Experimental Go Online tools activates passive students

On Supervision — CULtivate 04 , 2013

You probably recognise the situation. As a lecturer, you have just spent a long time correcting your students’ assignments. However, back in the classroom, you notice that your students only glance quickly at their marks and your comments as you hand back their papers. The assignments are then quickly put away and forgotten about.


“The assignments have helped the students define their cases better, sort through the available information, find the relevant rules and apply them. It has given them a chance to see with their own eyes what a lecturer and an examiner are looking for when marking an assignment,”
Lars Henrik Gam Madsen.

This situation is probably familiar to many lecturers. The important learning, that comes from actively learning from your own mistakes and those of others, never materialises. Professor Lars Henrik Gam Madsen at the Department of Law knows this all too well.

Much of the problem can be attributed to the fact that students do not spend (enough) time working with their assignments after they are returned to them, but just make do with looking at their marks and reading the comments. In other words, they usually use the feedback passively: “What have I done wrong”, instead of actively looking at what they could have done differently and how, says Lars Henrik Gam Madsen.

Feedback, feedback, feedback

Therefore, Lars Henrik Gam Madsen launched a so-called peer assessment experiment in Blackboard with 180 of his Property Law students. This is a very comprehensive subject, and the hardest one of all on the law programme, according to the students. And it is because the subject is so difficult that it demands so much – during lectures, when doing assignments and, not least, after the assignments. The desire to work with peer feedback arose as long ago as 2011, but the right tools for handling 300 students or so were not available until Lars Henrik discovered the possibilities offered by Blackboard in connection with GoOnline*.

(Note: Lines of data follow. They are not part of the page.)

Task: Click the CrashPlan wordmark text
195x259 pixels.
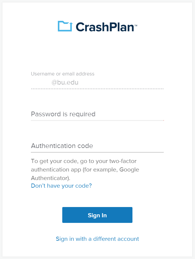Action: point(105,27)
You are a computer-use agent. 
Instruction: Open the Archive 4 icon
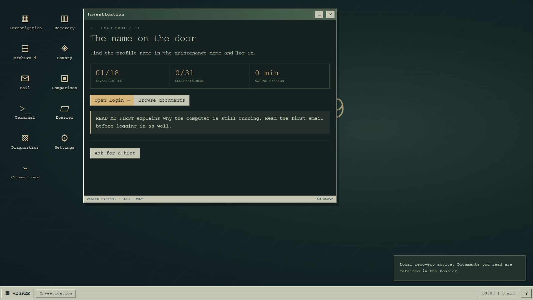click(x=25, y=52)
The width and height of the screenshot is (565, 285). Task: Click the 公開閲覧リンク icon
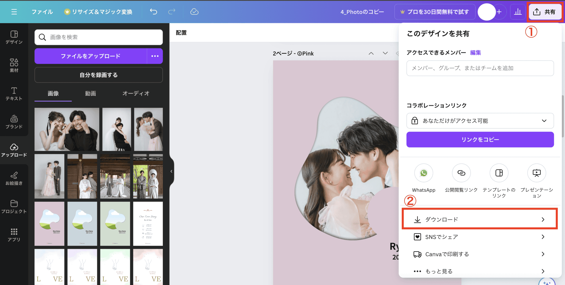[461, 173]
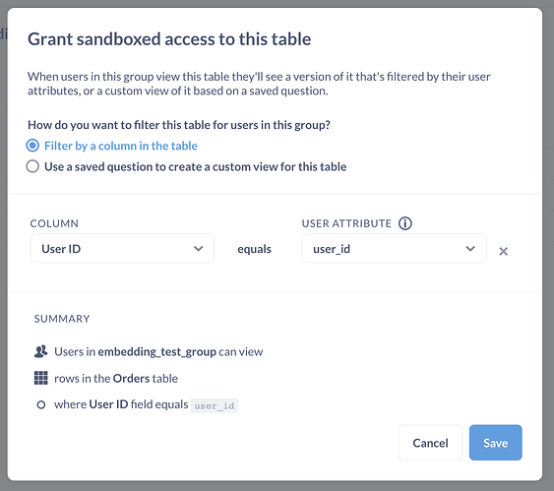The width and height of the screenshot is (554, 491).
Task: Click the 'equals' operator label
Action: pyautogui.click(x=255, y=249)
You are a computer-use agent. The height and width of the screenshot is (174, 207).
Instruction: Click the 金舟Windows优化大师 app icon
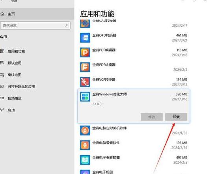coord(85,96)
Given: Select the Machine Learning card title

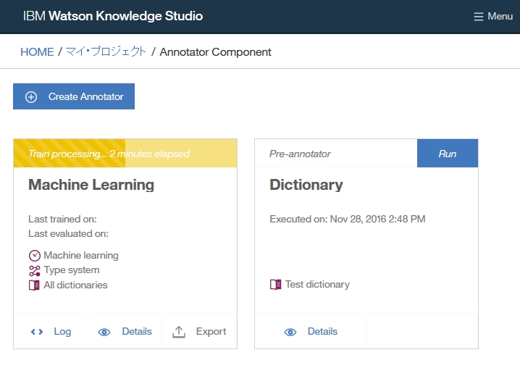Looking at the screenshot, I should point(91,185).
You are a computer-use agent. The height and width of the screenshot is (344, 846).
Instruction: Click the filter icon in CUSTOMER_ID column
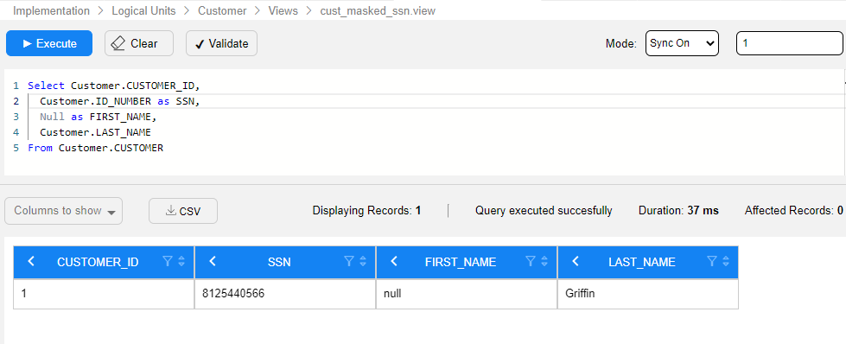point(168,261)
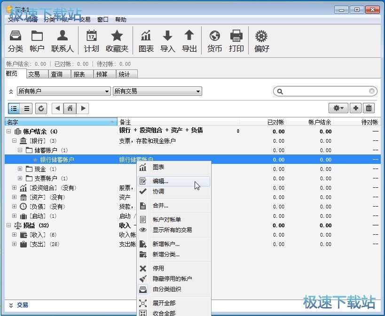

The peer assessment model strengthens the process after assignments are returned to the students. The model comprises three phases:

  1. First the student completes his or her assignment and uploads it to the website.
  2. Then each student is asked to provide feedback on assignments from three fellow students. The student is thereby introduced to several possible ways of tackling the assignment while also having to actively consider what is the right solution.
  3. Finally, the student receives feedback on his or her own assignment from three fellow students.

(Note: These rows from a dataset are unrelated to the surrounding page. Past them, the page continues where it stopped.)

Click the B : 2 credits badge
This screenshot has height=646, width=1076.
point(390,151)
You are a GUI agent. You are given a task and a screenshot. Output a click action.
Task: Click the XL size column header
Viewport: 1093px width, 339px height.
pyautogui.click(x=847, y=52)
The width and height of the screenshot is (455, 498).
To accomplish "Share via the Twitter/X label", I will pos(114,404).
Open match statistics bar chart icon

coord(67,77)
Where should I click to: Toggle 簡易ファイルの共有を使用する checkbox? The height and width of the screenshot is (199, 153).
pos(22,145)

The assignments have helped the students define their cases better, sort through the available information, find the relevant rules and apply them. It has given them a chance to see with their own eyes what a lecturer and an examiner are looking for when marking an assignment, says Lars Henrik Gam Madsen.

Students: Learn a lot from giving feedback

After the experiment, the students are overwhelmingly positive. They generally feel that they have benefited a lot from providing feedback, seeing the other students’ assignments, being given the chance to do more exercises, and receiving feedback.

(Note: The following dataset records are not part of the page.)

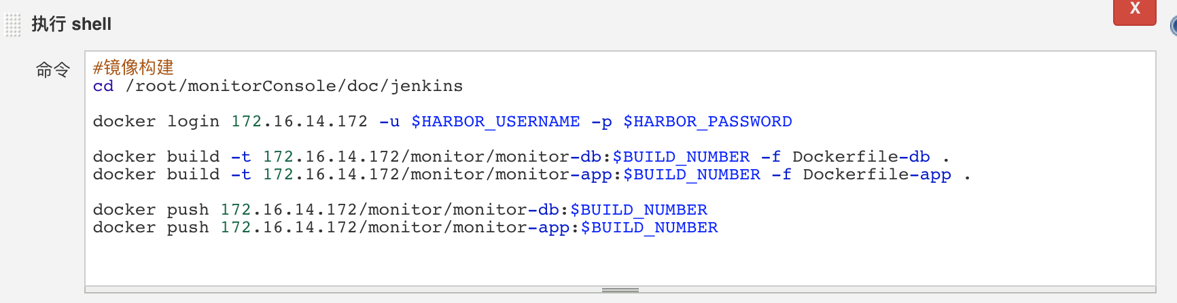
Task: Delete the 执行 shell build step
Action: [x=1134, y=10]
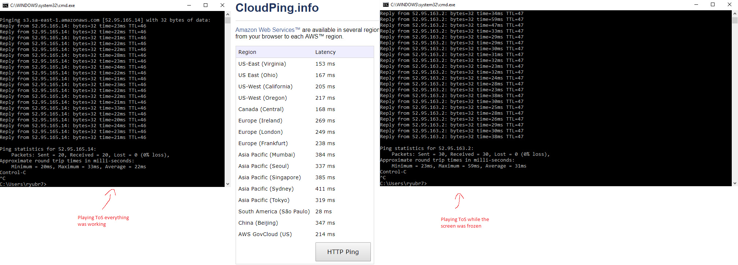Image resolution: width=738 pixels, height=265 pixels.
Task: Click the Latency column header
Action: click(325, 52)
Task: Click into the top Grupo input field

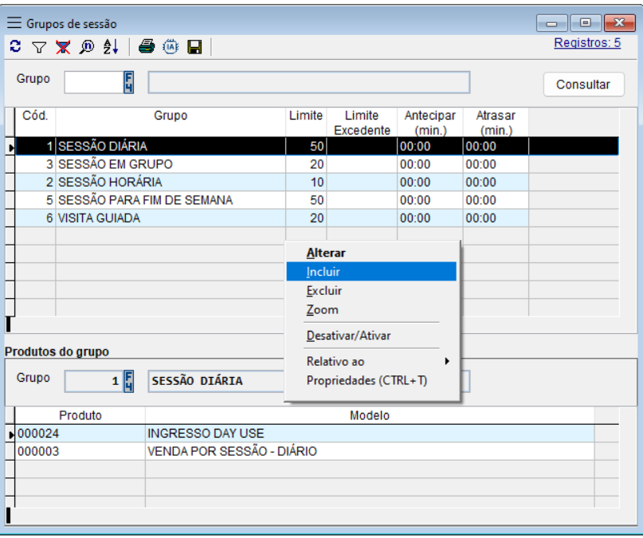Action: pyautogui.click(x=92, y=83)
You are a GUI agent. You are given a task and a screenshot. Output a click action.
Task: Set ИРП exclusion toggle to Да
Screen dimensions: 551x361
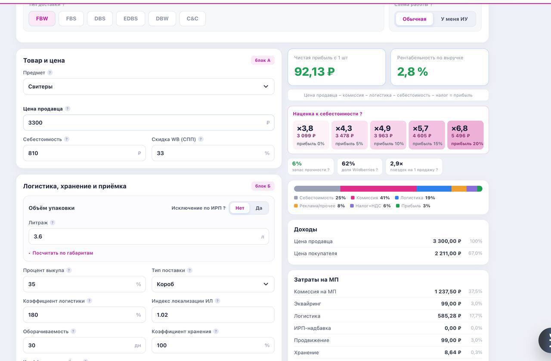click(x=259, y=208)
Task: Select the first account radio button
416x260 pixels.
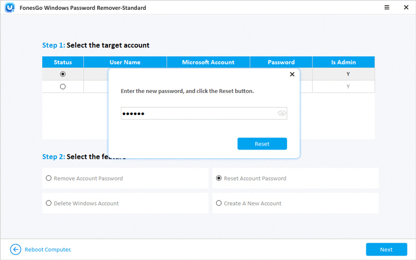Action: pos(63,74)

The students are surprised at how long it takes to give feedback, and several of them say that they still prefer to receive feedback from an ‘authorised source’ such as their lecturer, as they are concerned that their fellow students are unable to provide the same quality of feedback.

Learning success with technical reservations

Lars Henrik Gam Madsen on the other hand is convinced that the students have learned much more from the assignments than normal, and the experiment is therefore continuing at the Department of Law. However, Lars Henrik Gam Madsen has some reservations about the technology and the time it takes.

“The procedure is very time-consuming. Preparing marking instructions for the students takes a lot of time, for example, and I also receive a lot of questions from the students along the way. But perhaps it is just because it is the first time that the students are using the model.”

Lars Henrik Gam Madsen has been named Lecturer of the Year at BSS in 2013.